Consider the following x86 ASM instructions:
mov eax, [ebp+StrPointer]
add eax, 1
mov [ebp+StrPointer], eax
Here, [ebp+StrPointer]
is a pointer to some heap allocated string. Apparently, in tandem these instructions would update the pointer to point to the next character in the string.
What I don't understand, is why in the second instruction, add eax, 1
, we don't instead add 4. I can understand that what is happening is 1 byte is added to the eax register, and since memory is byte addressed, 1 byte is the next memory address. But how/why is 1 interpreted as "1 byte" and not just 1?

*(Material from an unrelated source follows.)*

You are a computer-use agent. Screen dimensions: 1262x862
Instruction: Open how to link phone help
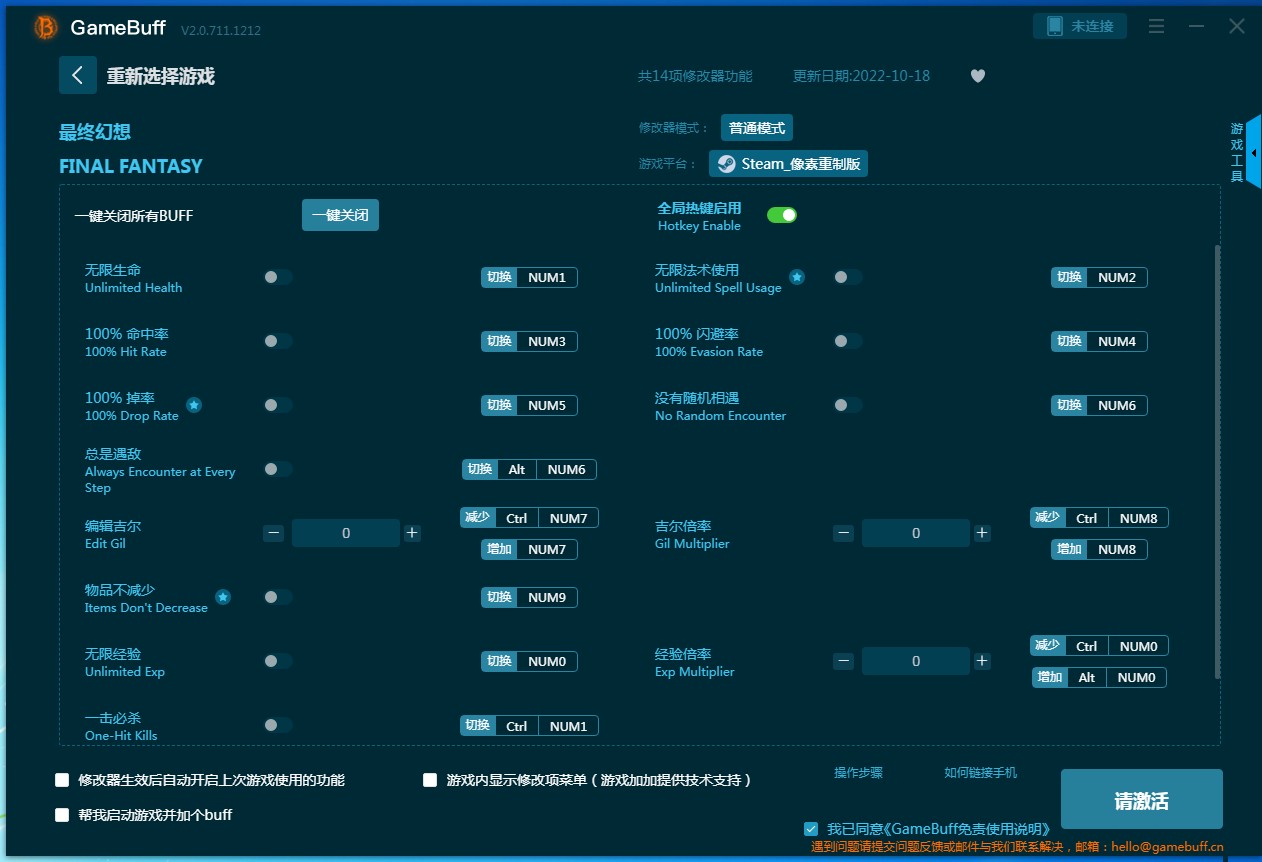click(980, 773)
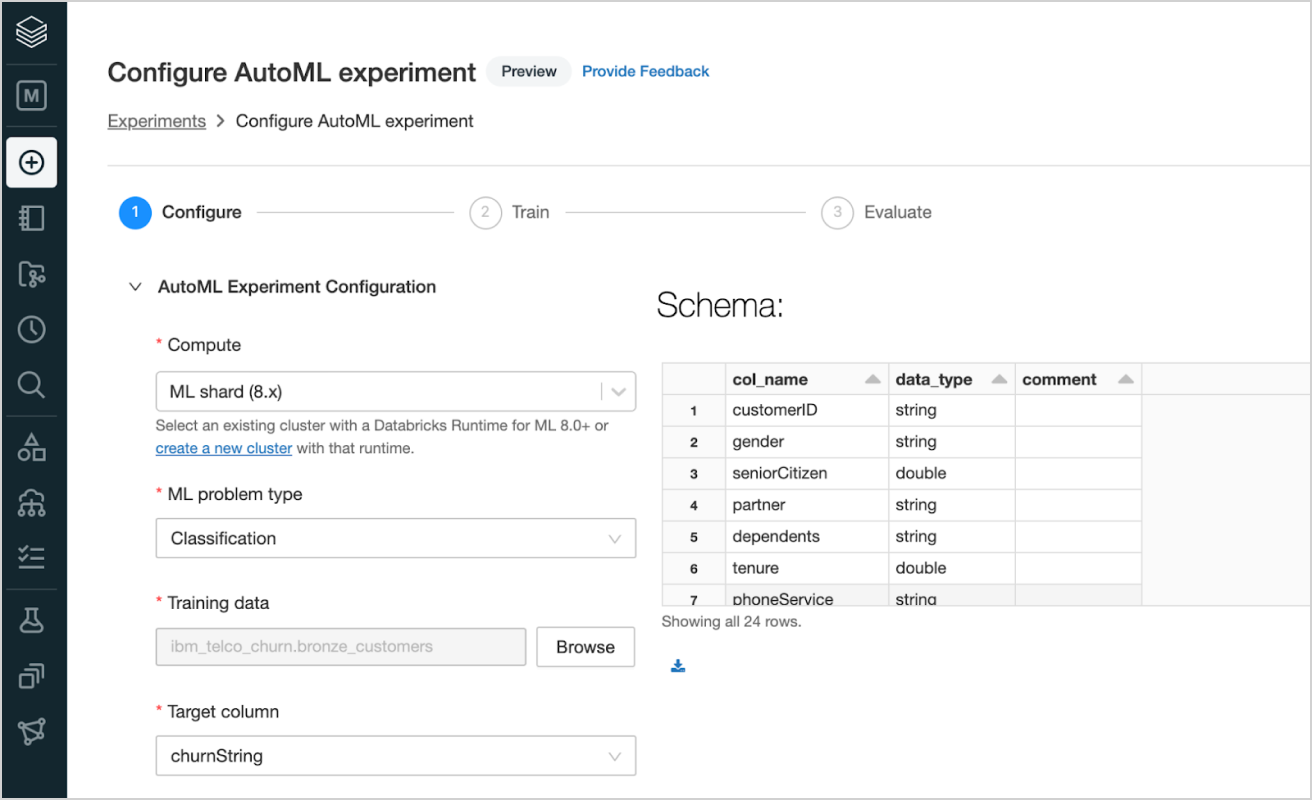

For example, if the [ebp+StrPointer]
had a value of 0xFFF0
, then I would think that add eax, 1
would result in a value of 0xFFF1
, but instead the aforementioned behavior suggests it would instead be 0xFFF4
. Why?
In C, I can understand the explanation that the compiler turns something like
int a = 1;
int *ptr = &a;
ptr = ptr + 1;
into
ptr = ptr + sizeof(int)*1
But at the assembly level there is no sizeof
call. So whats going on?
Strings in C are char
(not int
arrays). The compiler knows the size of the object referenced by the pointer and adjust the address in generated code accordingly.
Bear in mind that ++ptr
will move the reference held in ptr
to the next object, not next byte.
void foo(char *s)
{
while(*s)
{
*s++ = 'a';
}
}
foo: # @foo
cmp byte ptr [rdi], 0
je .LBB0_3
inc rdi
.LBB0_2: # =>This Inner Loop Header: Depth=1
mov byte ptr [rdi - 1], 97
cmp byte ptr [rdi], 0
lea rdi, [rdi + 1]
jne .LBB0_2
.LBB0_3:
ret
void bar(int *i)
{
while(*i)
{
*i++ = 9999;
}
}
bar: # @bar
cmp dword ptr [rdi], 0
je .LBB1_3
add rdi, 4
.LBB1_2: # =>This Inner Loop Header: Depth=1
mov dword ptr [rdi - 4], 9999
cmp dword ptr [rdi], 0
lea rdi, [rdi + 4]
jne .LBB1_2
.LBB1_3:
ret